7 Strategies for Residents with Hearing Loss in Long-Term Care

2018-11-29T17:20:27+00:00November 28, 2018|
  • nurse talking to hearing impaired elderly person (1)

The Journal of Gerontological Nursing recently published an article about negative effects of age-related hearing loss and current policies that affect hearing care, titled “Implications of Hearing Care Policy for Nurses.” An outline of practical solutions to address hearing loss is offered by researchers within the article. The strategies provided can make a significant positive impact in the lives of those with hearing loss when utilized effectively.

The authors categorized these solutions into three main domains: communication considerations, environmental modifications, and technological considerations.

These strategies were identified to be used by family members, medical providers, and/or long-term care professionals to overcome the barriers associated with hearing loss as mentioned by researchers within the article.

Communication considerations

1. Body positioning – It is important to make a conscious effort to face the person you are conversing with and to sit at eye-level with them to ensure that they will be able to understand you and maintain attention.

2. Face-to-face communication – Make sure that the person you are communicating with can see your lips and that you direct your voice directly to them, rather in another direction. Try to avoid covering your mouth as much as possible.

3. Rephrase and simplify – Use words that are easy to interpret when speaking with someone who has hearing difficulties. If the person cannot hear you, or is asking for clarification or repetition, try rephrasing your comments rather than repeating them. Some words or phrases may be especially difficult to hear and can lead to misinterpretation and unnecessary frustration. While it may help to speak somewhat slower, it is important not to shout or over-exaggerate the words you are trying to communicate. Changing the tone of your voice can often help more than raising your speaking volume.

Environmental modifications

4. Background noise – It is important to alleviate or eliminate extraneous background noise when trying to communicate with someone with hearing loss. For example, try to reduce sounds coming from TVs, monitors, or other conversations happening nearby by either moving away from those sound sources or minimizing volume levels. For example, try closing doors to other rooms or windows that may be the gateway to competing sounds coming from the outside. It is also helpful to ensure only one person is speaking at a time.

5. Lighting – Appropriate lighting is key for individuals with hearing loss in order to be able to see the person they are communicating with and in order to lip read. If the environment is too dark, try turning on lights or moving to a more well-lit setting. Also keep in mind that the lighting of certain environments may be distracting or overwhelming, such as those in which there are window reflections. For older adults especially, it takes a longer time to adapt to changes in lighting.

6. Acoustics – Surrounding materials within environments have the ability to make communication with those affected by hearing loss easier or more difficult. Try to avoid rooms that by design cause an echo to occur. Instead try to communicate in areas that have sound absorbing materials such as carpets or drapes.
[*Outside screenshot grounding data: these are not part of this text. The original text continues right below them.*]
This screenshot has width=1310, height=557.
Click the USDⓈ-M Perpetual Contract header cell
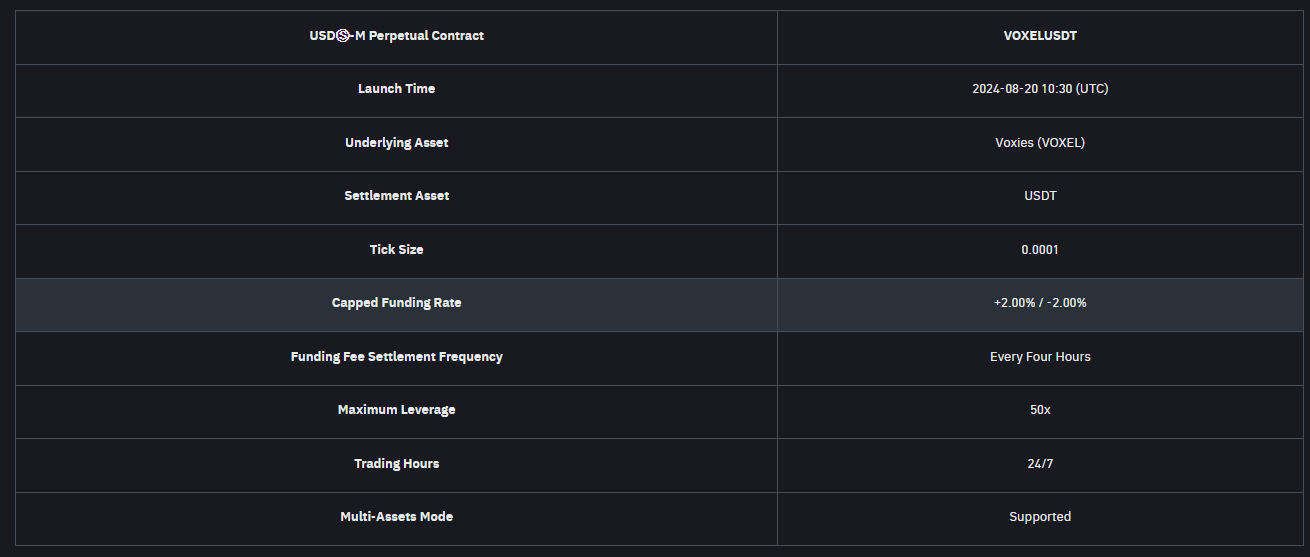tap(396, 36)
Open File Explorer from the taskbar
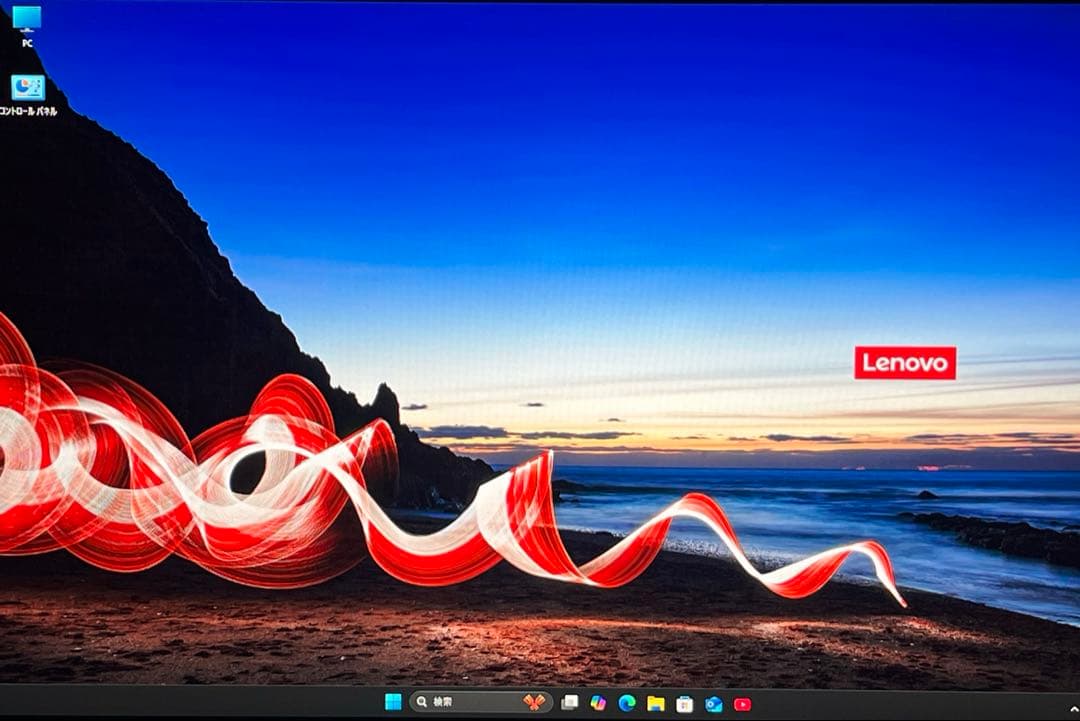 click(x=656, y=703)
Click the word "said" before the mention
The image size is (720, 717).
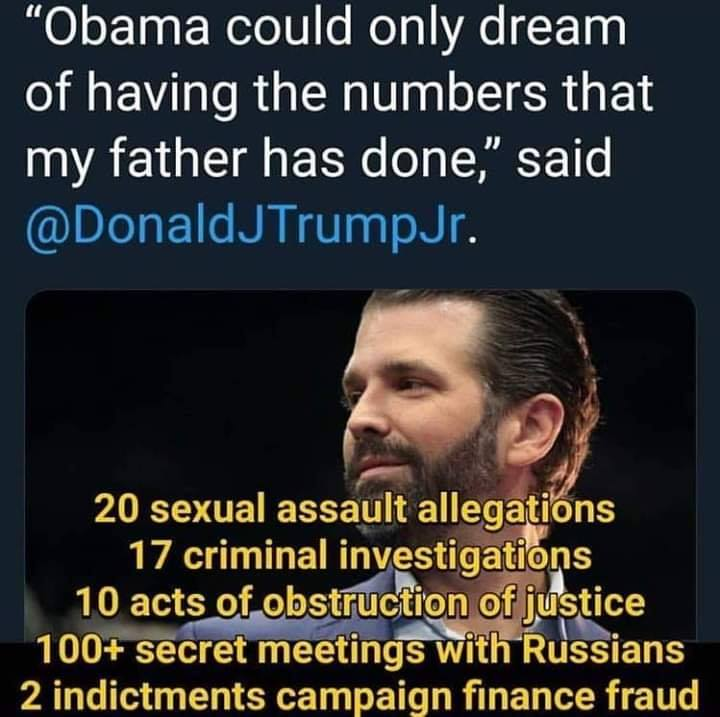[x=564, y=159]
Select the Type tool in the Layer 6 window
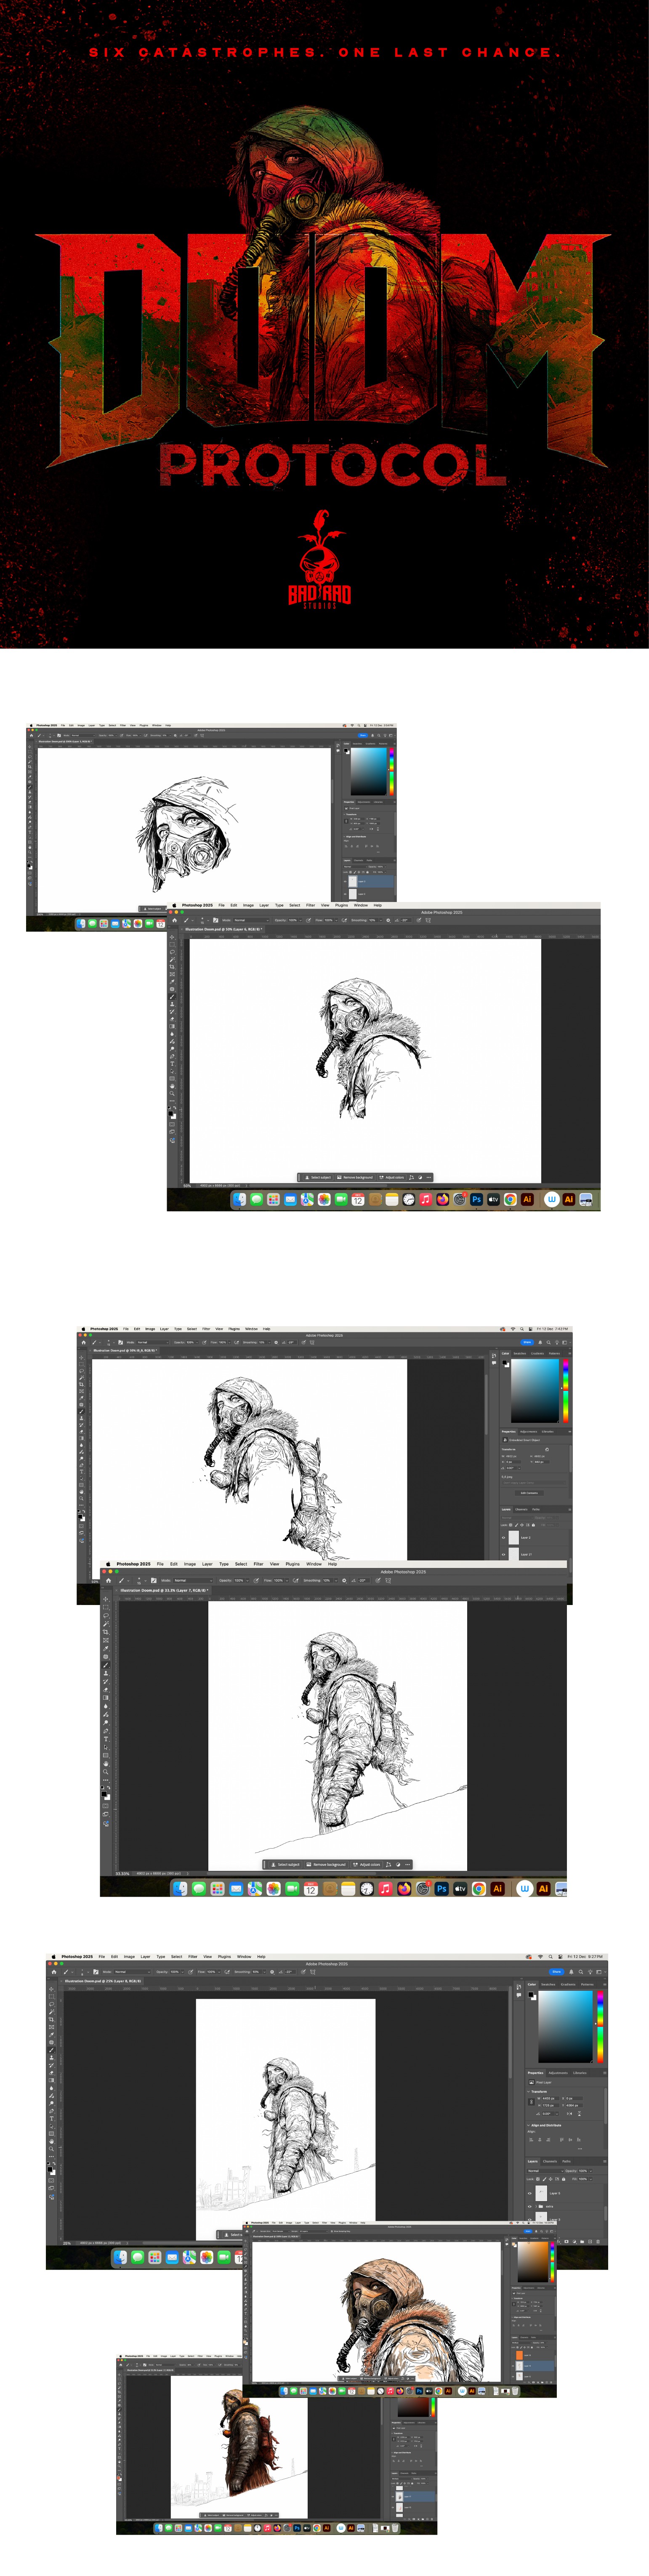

Technological considerations

7. Assistive Listening Devices – These devices allow users to have control over the volume of conversations, and use technology to provide source amplification, reduce background noise, and enable individuals to hear more clearly. This may involve the use of one or more microphones, speakers, headphones, hearing aids, or captioning as needed.


Utilizing the solutions outlined by the article’s authors, professionals providing care to those with hearing loss can communicate more effectively, deliver better quality care, and in turn, improve overall health and quality of life of those affected. The article specifically highlights the critical importance of nurses in promoting appropriate care for those with hearing loss and providing access to those who need hearing assistance and care. Long-term care providers and direct support staff are also vitally important in championing hearing loss awareness and improving resident outcomes and well-being. As professionals that work first-hand with so many aging residents, these individuals will play a major role in hearing care in the near future as our population continues to age. Effective communication combined with empathy and compassion could deem to be the most effective solution for ending the depression, social isolation, and cognitive decline brought on by hearing loss for so many older adults.